AFF Guest Blog: Director Alex Holdridge on The 2001 Making of WRONG NUMBERS and the Landscape of Filmmaking in Austin
05.01.13 | Alex Holdridge
Next Wednesday, May 8th at 7:00pm AFF’s Made in Texas series kicks off with a retrospective screening of WRONG NUMBERS. WRONG NUMBERS was a 2001 Austin Film Festival Audience Award Winner, directed by native Texan Alex Holdridge and launched the careers of comedian and radio personality Matt Bearden and actor Scoot McNairy (ARGO, KILLING THEM SOFTLY). Alex, Matt and Scoot will be in attendance for a post-screening Q&A. Alex Holdridge sat down to pen what he remembers of filmmaking in Austin in 2001 when the Alamo Drafthouse was a one room entity, and late nights at Kerbey Lane was payment for the crew. For more information about the screening, and for tickets, click here.
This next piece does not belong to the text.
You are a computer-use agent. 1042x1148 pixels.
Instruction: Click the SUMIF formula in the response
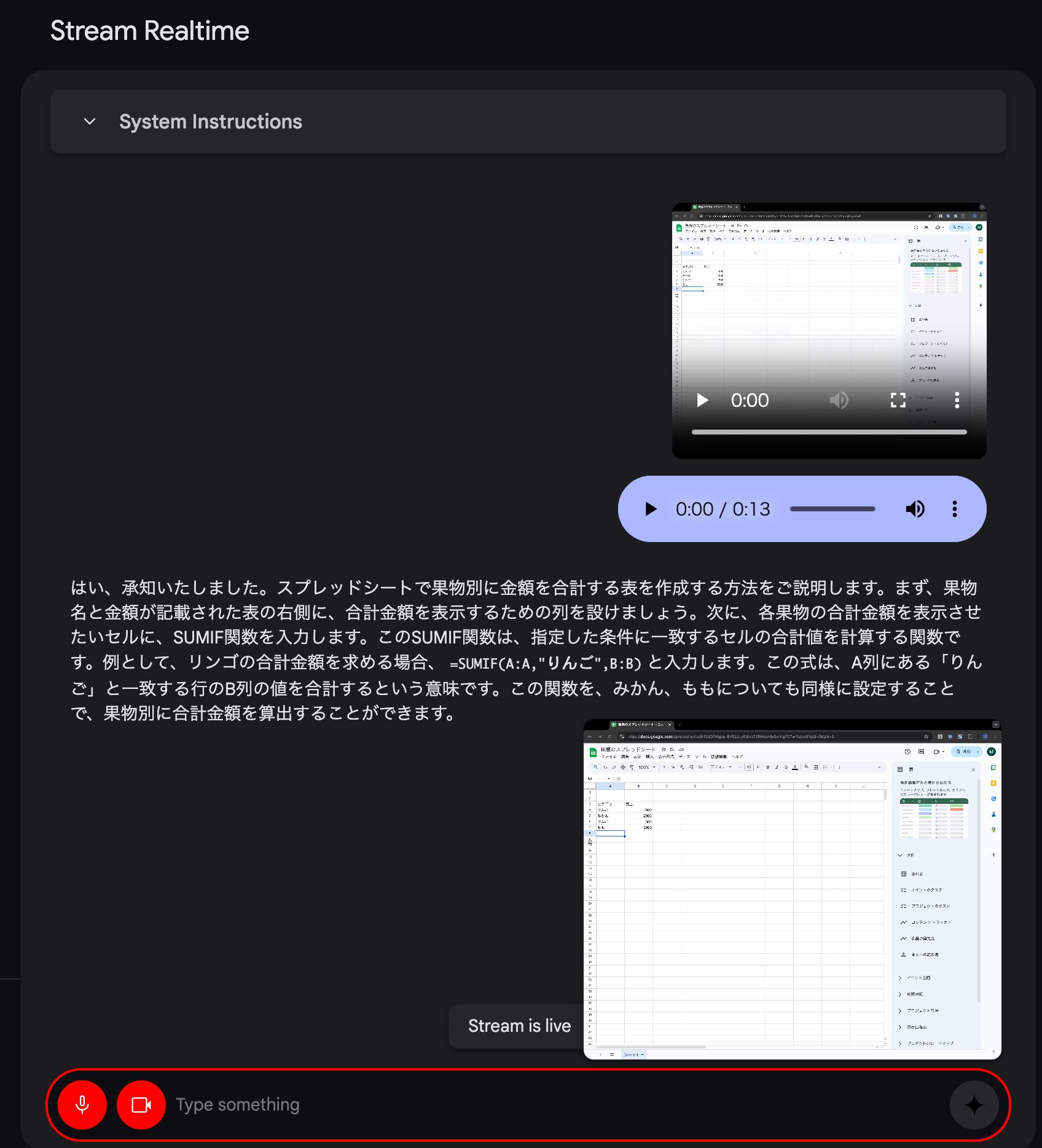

What I remember about Austin in 2001 was shooting anytime we had cash (waiting tables at Hickory Street/working at Precision camera) to buy more DV tapes. That meant late nights with friends that were as obsessed about films as you were. There was no money for any of us, so payment was often pancakes at Kerbey Lane after shooting all night, exhausted. It was the end of an era when people could still smoke at Starseeds, and online editing at home was financially out of reach unless you braved hacked Adobe Premiere software and reconfigured your computer endlessly so it could play back without a hiccup (which we eventually did). It was the era of cutting, exporting back to DV tape “lossless,” and that made it possible to shoot way too many takes. It was the beginning of the end of 16 mm for low-budget films. We began WRONG NUMBERS shooting a 16 mm trailer to raise money when the three chip DV cameras started to become a viable means of shooting, and we took the chance to actually make the film rather than waiting around failing to raise money. It was the time when the Alamo Drafthouse was a one room affair, and they introduced us to a whole slew of great films that we watched while we actually drank beer, completely new for us. The drafthouse even showed Wrong Numbers for what eventually lasted for three solid weeks of screenings. Tim and Carrie are forever appreciated for that.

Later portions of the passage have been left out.